Aspergirls
- Empowering Females with Asperger Syndrome
- Author: Rudy Simone
- Language: English
- Publisher: Jessica Kingsley Publishers
- Publication date: 2010
- Publication place: United Kingdom
- Media type: Print (Paperback)
- Pages: 240
- ISBN: 978-1-84905-826-1

= Aspergirls =

2010 non-fiction book by Rudy Simone

Aspergirls: Empowering Females with Asperger Syndrome is a non-fiction book written by American author Rudy Simone. It was published in 2010 by Jessica Kingsley Publishers. The book is about women and girls who have Asperger syndrome and their experiences. It was written to help girls and women who have been diagnosed with Asperger's.

==Background==
Simone is a jazz musician as well as an author. She dealt with many symptoms as a child, but she did not realize that these were due to Asperger syndrome. These symptoms included acting out, moods changing quickly, and difficulty in understanding some forms of communication. Another difficulty of hers was making friends, and she still does not have a close female friend. She learned over time how to deal with other people.

The book was published when Simone was 47 years old, but she said that she never heard the word Asperger's until a few years prior. She decided to write the book because she was unable to find adequate material dealing with girls on the spectrum, and the word that would become its title, "Aspergirls", "just popped into [her] head". She noted, "There are many good things to be said about Aspergirls. We are highly intuitive. We have an incredible ability to concentrate and a work ethic which makes us employable in the right jobs."

The author is self-diagnosed as having Asperger syndrome, but for the book she only interviewed women who had been formally diagnosed. Simone said that even though boys and girls have the symptoms, it is expressed differently between the two genders.

Simone noted that she "felt different from [her] family" as a child, and that they "seemed unpredictable and frightening" to her. The effects of her Asperger's were so strong that "as puberty kicked in, I went through bouts of mutism which could last hours or even a whole day."

==Content==
The book was written for girls and women with Asperger syndrome. It deals with a variety of issues that females on the spectrum face, such as the variety of relationships, employment, and depression. The more than thirty-five women with Aspergers interviewed for the book ranged in age from their 20s to their 50s. Many of them were not diagnosed until their children had been diagnosed, which had prompted doctors to check the parents. The women went through most of their lives not knowing what their problems were from. It was often believed by people they knew that they knew how to properly act, even though they did not. The women share their life stories and also give advice to readers on how to deal with their diagnosis. One of the women discusses the issue of marriage, saying, "My son's father and I live in the same house, are friends, but live separate lives largely due to my autism spectrum disorder (ASD). We live fairly happily, however."
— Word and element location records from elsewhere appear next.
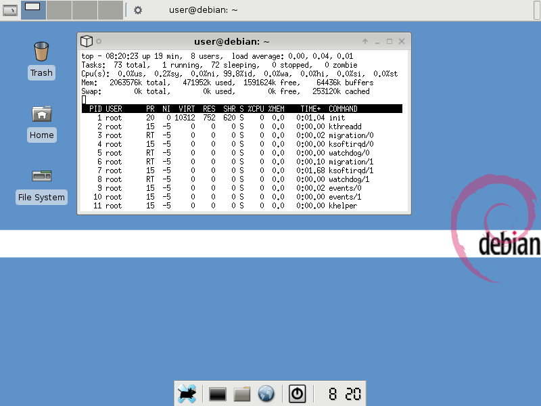541x406 pixels.
Task: Switch to the third workspace in the pager
Action: click(x=83, y=9)
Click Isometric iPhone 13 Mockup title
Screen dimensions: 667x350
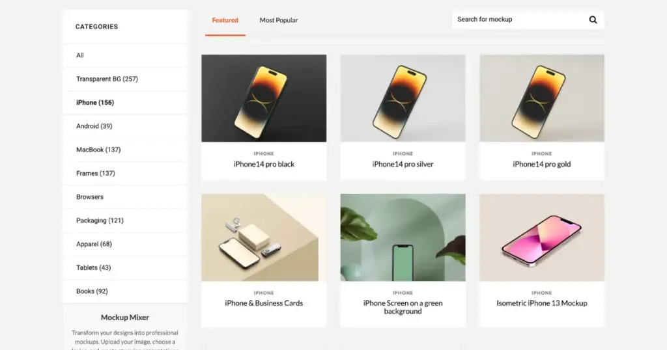[541, 303]
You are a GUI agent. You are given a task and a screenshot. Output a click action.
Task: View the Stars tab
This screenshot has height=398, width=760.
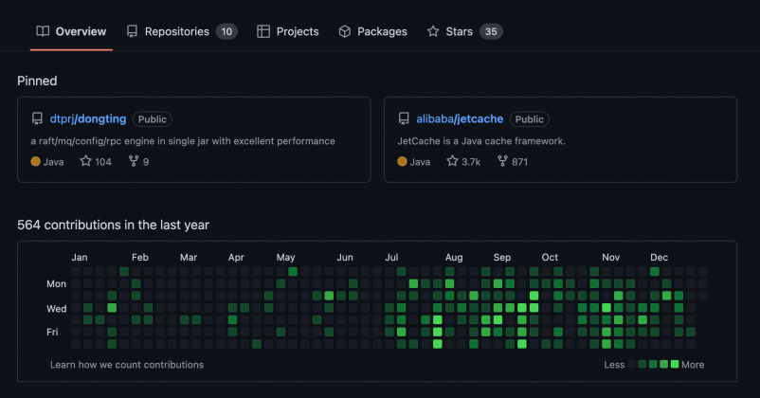[x=459, y=31]
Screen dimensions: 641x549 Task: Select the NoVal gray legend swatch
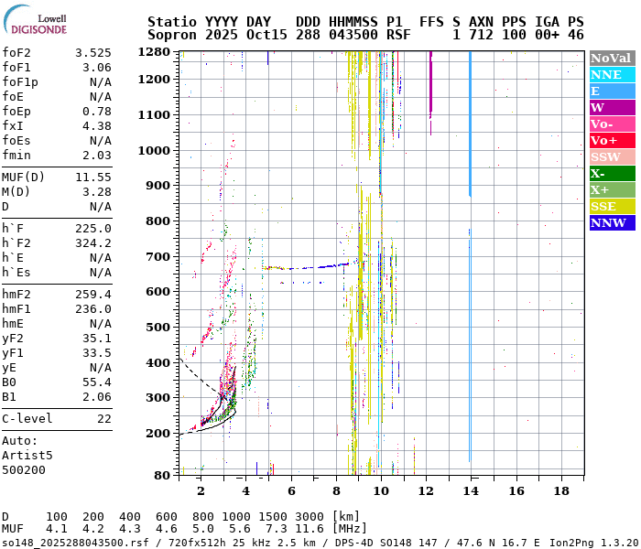[x=612, y=59]
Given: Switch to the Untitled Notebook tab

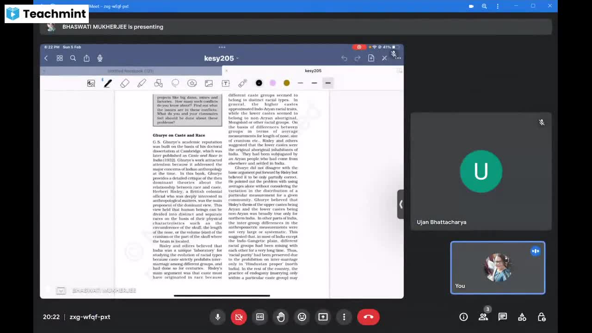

The foreword was written by the author Liane Holliday Willey. Willey's foreword was republished in the publication Journal of Autism and Developmental Disorders. The book has a section titled Additional Tools for Parents which supports the acronym B.A.L.L.S. B stands for "believing the diagnosis", A for "accepting us for who we are", the first L for like, the second L for love, and S for support. The ending has an appendix that compares symptoms between girls and boys with the syndrome. Included within the book are references and sources to help people with Asperger syndrome or people who know someone with the syndrome.

==Reception==
The Autism Society of Ohio said that the book is "essential reading" for females who have a diagnosis of Asperger syndrome or who think that they may have it. The review concludes with, "It will also be of interest to partners and loved ones of Aspergirls, and anybody interested either professionally or academically in Asperger's Syndrome."

Hazel Ratfliffe, writing for Learning Disability Today, said, "It is a beautiful intelligent, powerful book and it should be read by everyone." Kaavonia Hinton, writing for Foreword Magazine, gave a positive review, but also said, "While the voices of doctors and other experts would have strengthened the book, female readers will be encouraged to lead successful, fulfilled lives."

Shana Nichols, the author of Girls Growing Up on the Autism Spectrum, said that it is an "excellent read" as well as a "celebration of the culture of AS womanhood." Nichols also said that Simone writes with "passion, honesty and truth".

The book won a gold medal for the Sexuality/Relationships category in the 2011 IPPY Awards. It also had an honorary mention for the Women's Issues Category in the 2010 BOTYA Awards. It has been translated into Dutch, German, Japanese, Polish, and French.